By: Phil Pfuehler, River Falls Journal
The school board Monday night unanimously approved a 2013 tax levy that will result in slightly lower property tax bills for constituents.
Due to conservative earlier estimates and a state-aid boost caused by an infusion of part-time, four-year-old kindergartners, the final levy for taxpayers is lower than predicted at the September Annual Meeting.
The levy to support school district operations for the 2012-13 year is $17,576,603, a more-than $300,000 drop (1.8%) from the last year.
Finance Director Chad Smurawa had forecasted a modest 2.1% tax levy hike. School district residents who turned out for the Sept. 17 Annual Meeting voted to approve that amount.
Instead, one month later, the news is that school taxes will drop.
While the figure will vary depending on what town or city people live in, Smurawa estimated a $40 decline for the average $200,000 home.
For a $100,000 home, about half that amount ($20) in savings. For a $300,000 home, roughly a third more ($60) in savings.
Smurawa said the tax drop is even more significant because of the November 2011 approval of one referendum question for $19 million.

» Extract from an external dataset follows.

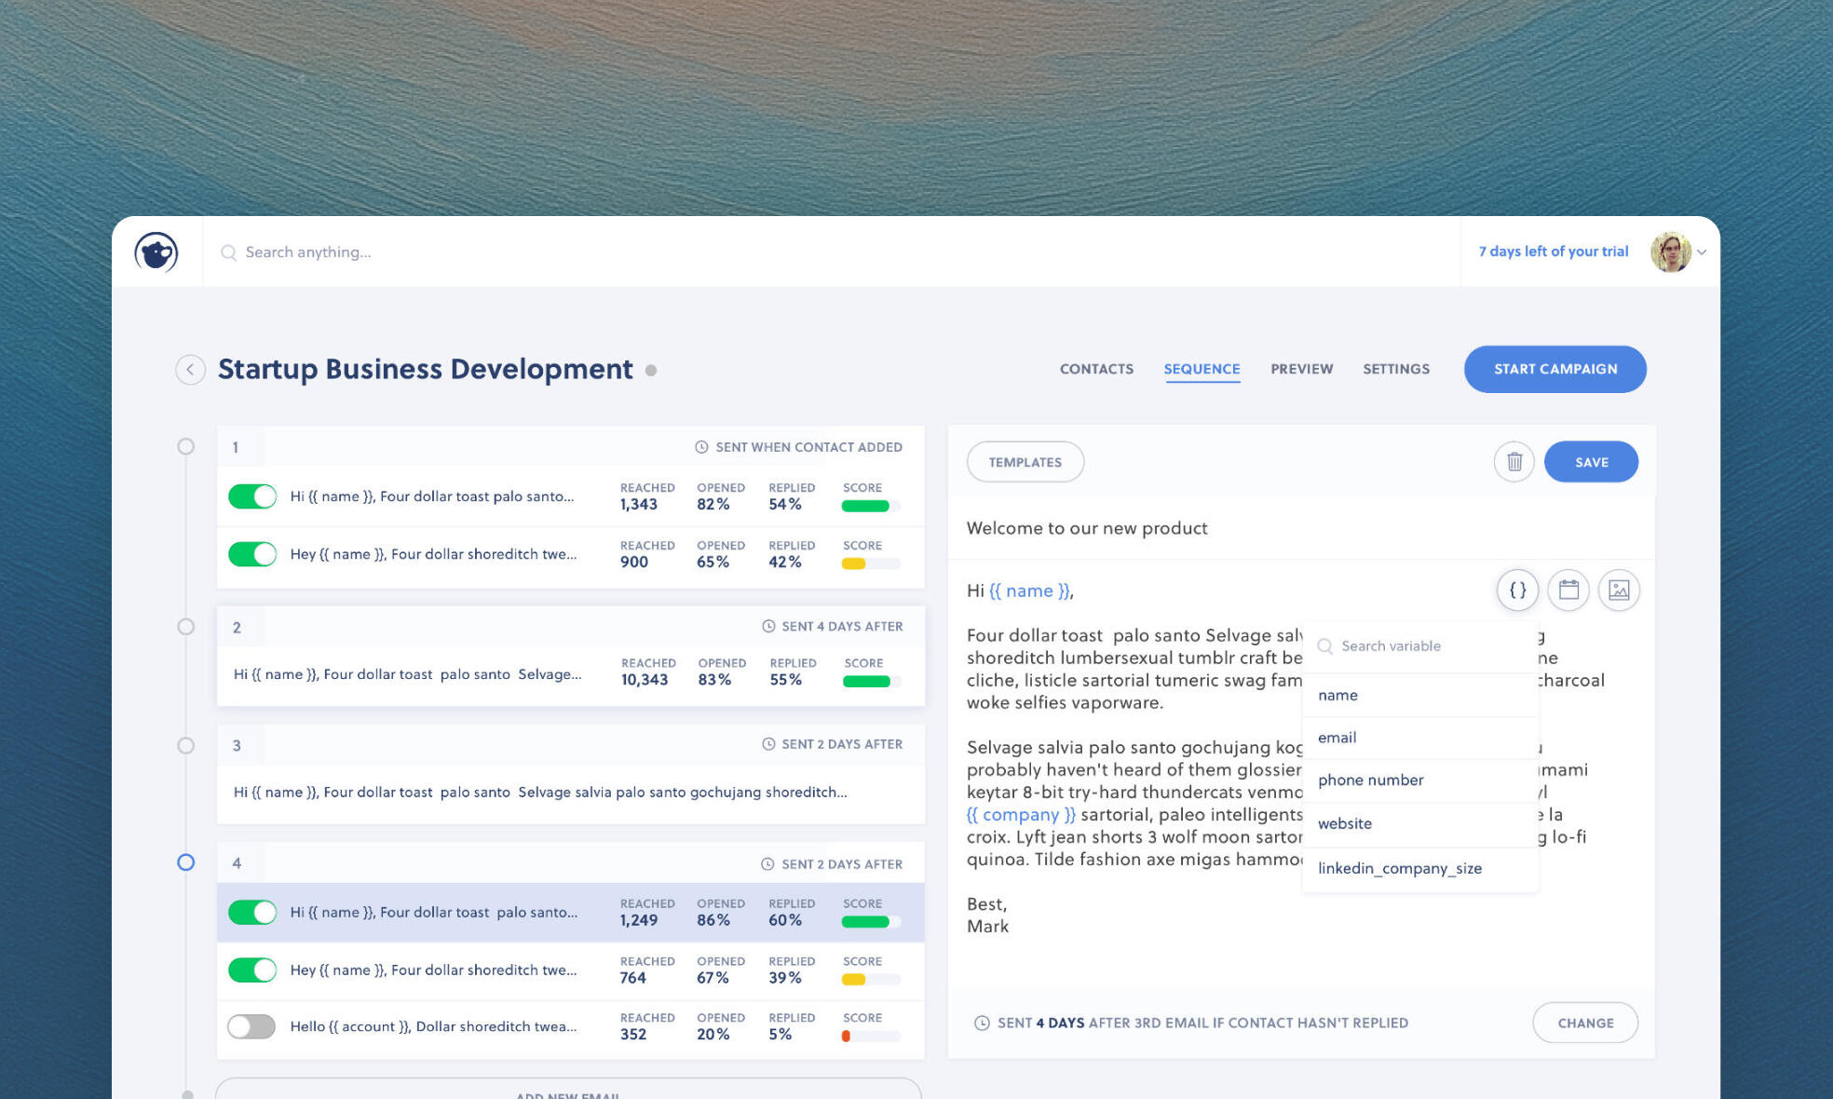Click the calendar icon in the email editor
Viewport: 1833px width, 1099px height.
1568,590
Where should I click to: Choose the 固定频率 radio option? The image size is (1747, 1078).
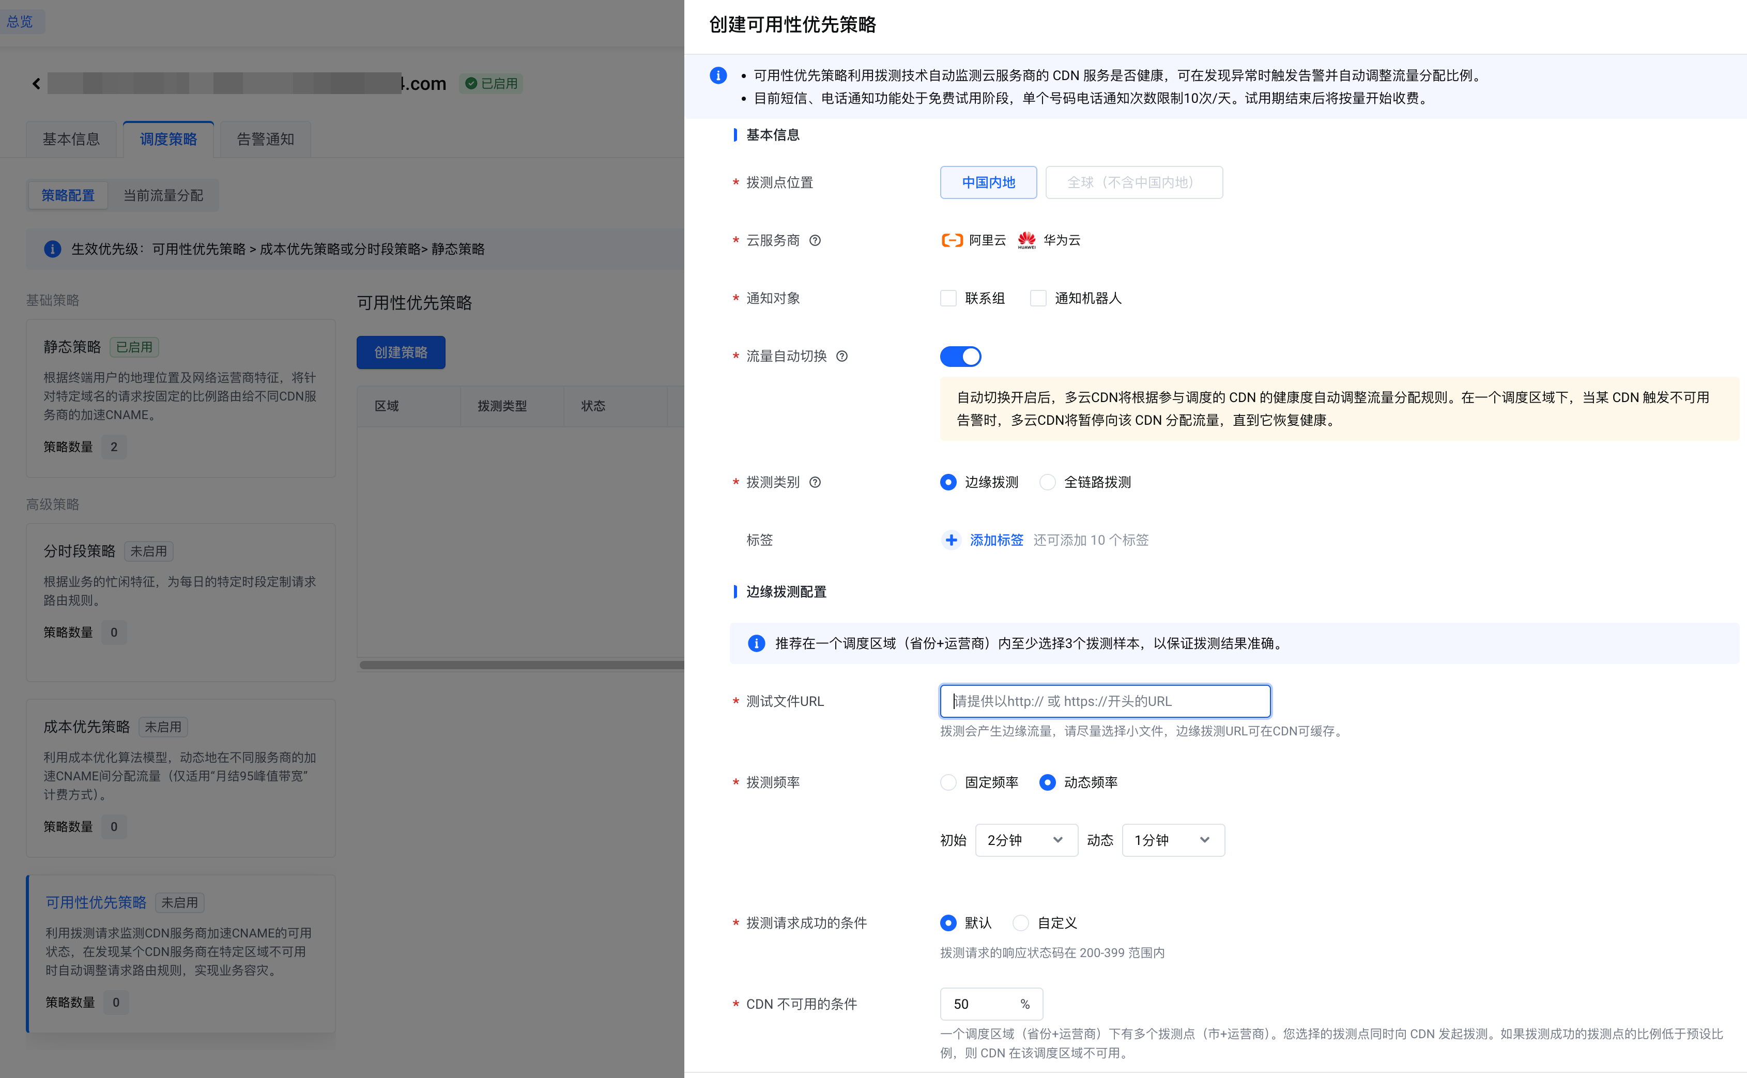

That debt load was expected to be another force boosting school taxes. Instead, due to declining interest rates and refinancing, the debt load has been less of a financial burden.
“Taxes were supposed to go up, but they’re going down,” Smurawa said.
He explained two other factors that have shaped the school district’s tax levy outlook:
- Some 150 four-year-old children participating in the new half-day kindergarten program (RF4C) at a half-dozen sites in the district.
Statistically for purposes of state aid, these children count as 75 full-time students. Their presence offsets an 18-student decline in overall enrollment and boosted state aid to the district.
- Area property values declined more than the anticipated 2% in September. Again, this boosts state aid to cover the difference.
The actual decline district-wide was 2.2%, for a total valuation of $1,610, 415,988.
Since the 2008 Great Recession, the district’s property valuation has declined from a peak of $1,925,046,904.